The subsequent analysis resulted in a slightly improved 0.78 hazard ratio, and a nominal p value of 0.0332, Summit says. The nominal p value matters less than the fact that the confidence interval upper bound is now below 1.00, a fact that suggests no increased risk for patients in the active arm, given ivonescimab plus chemo, versus chemo alone.

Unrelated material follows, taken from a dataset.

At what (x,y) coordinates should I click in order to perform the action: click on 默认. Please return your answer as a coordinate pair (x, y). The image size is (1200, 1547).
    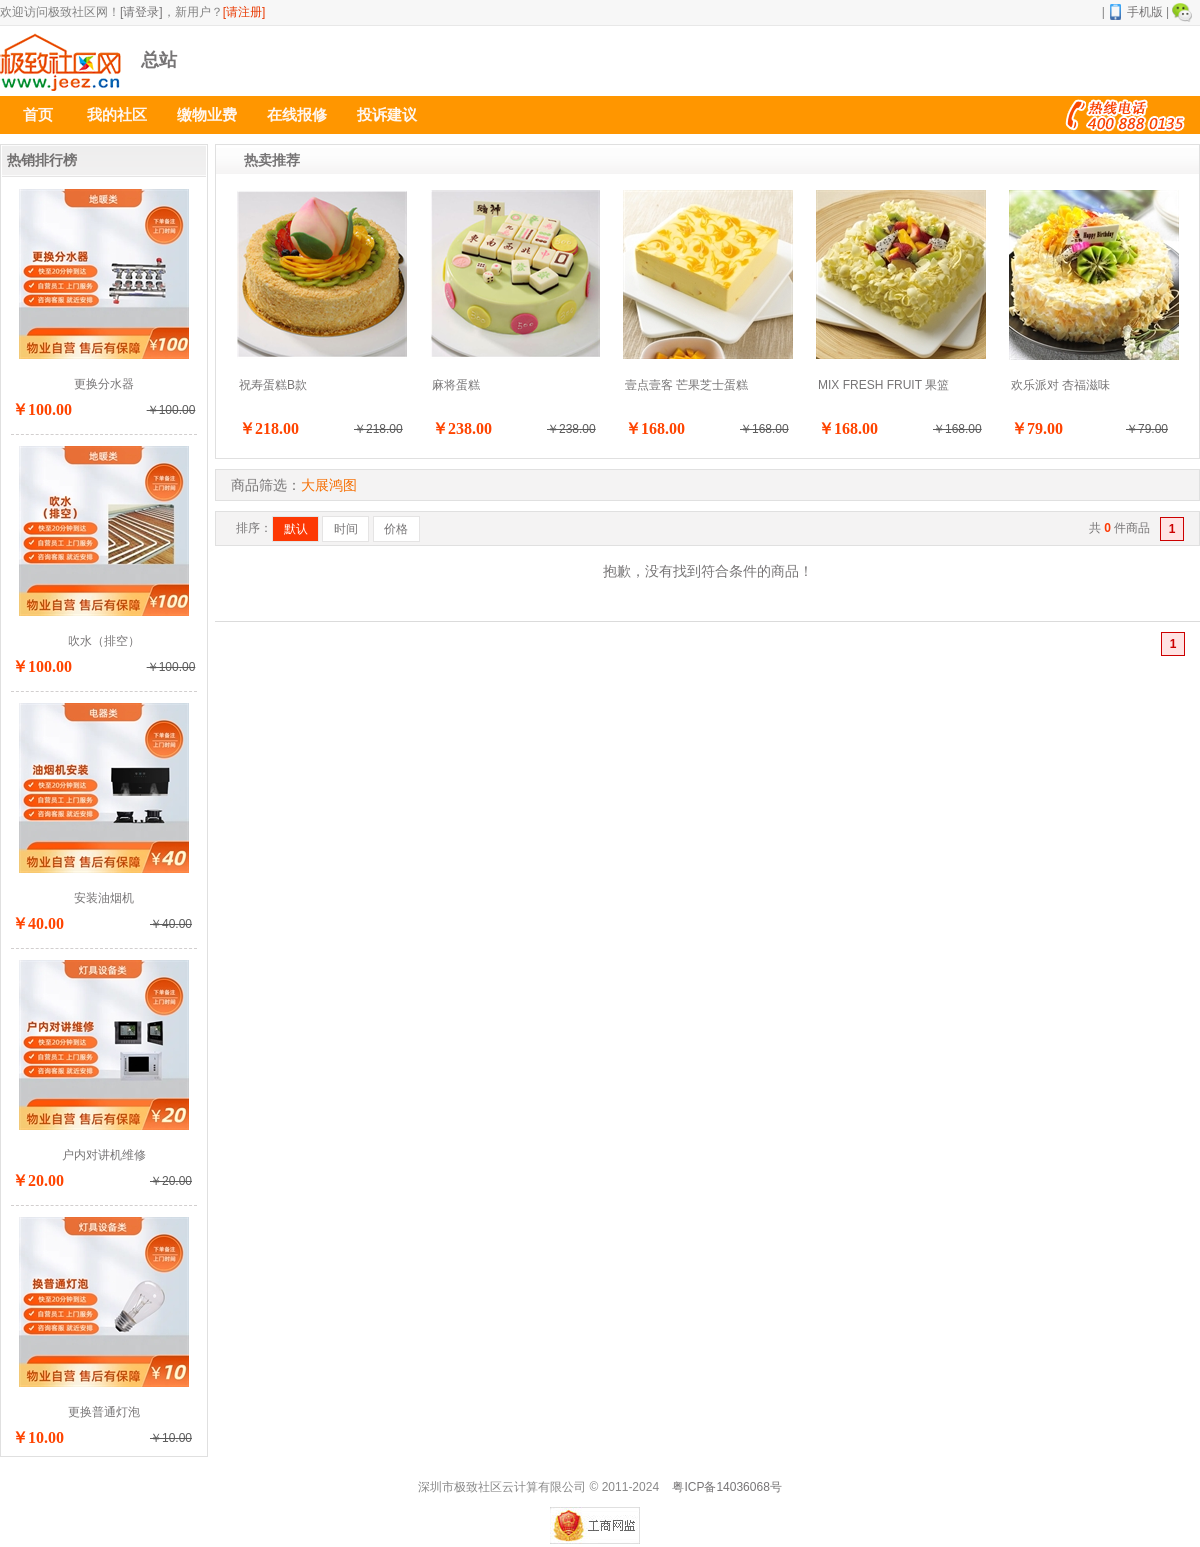
    Looking at the image, I should click on (296, 529).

Investors will also be relieved by Summit’s claim that the OS result was consistent between Hamoni’s western (median OS 17.0 months versus 14.0 months, HR=0.84) and Asian (median OS 16.7 months versus 14.0 months, HR=0.76) patients. It was the fact that earlier Harmoni data suggested a geographical divergence that undermined Summit’s plans to use the trial to back US approval.
Harmoni is analogous to Akeso’s Chinese Harmoni-A trial, except that it mandates prior failure specifically on third-generation EGFR inhibitors like Tagrisso. The FDA allowed Summit’s trial to pull in those patients from Akeso’s Harmoni-A who met this criterion, and these make up around two thirds of the Harmoni population.
Harmoni-A final
This is why the result of one trial is relevant to the other, and indeed final OS analysis from Harmoni-A, along with the final survival curves, does suggest that a survival tail is helping improve the risk of death across the entire Harmoni and Harmoni-A studies.
Specifically, the final OS from Akeso’s Harmoni-A has yielded medians of 16.8 months for ivonescimab plus chemo, versus 14.1 months for chemo alone, and a 0.74 hazard ratio (p=0.019). Harmoni-A was toplined as positive for OS in August, but the final numbers show an improvement in the hazard ratio, which had deteriorated from 0.72 at first to 0.80 at second analysis.
In the grand scheme, of course, fist-line NSCLC settings, like that of the recently upsized Harmoni-3 trial, are becoming increasingly important for Summit. But the new disclosures around Harmoni and Harmoni-A could increase the chances of ivonescimab’s US approvability.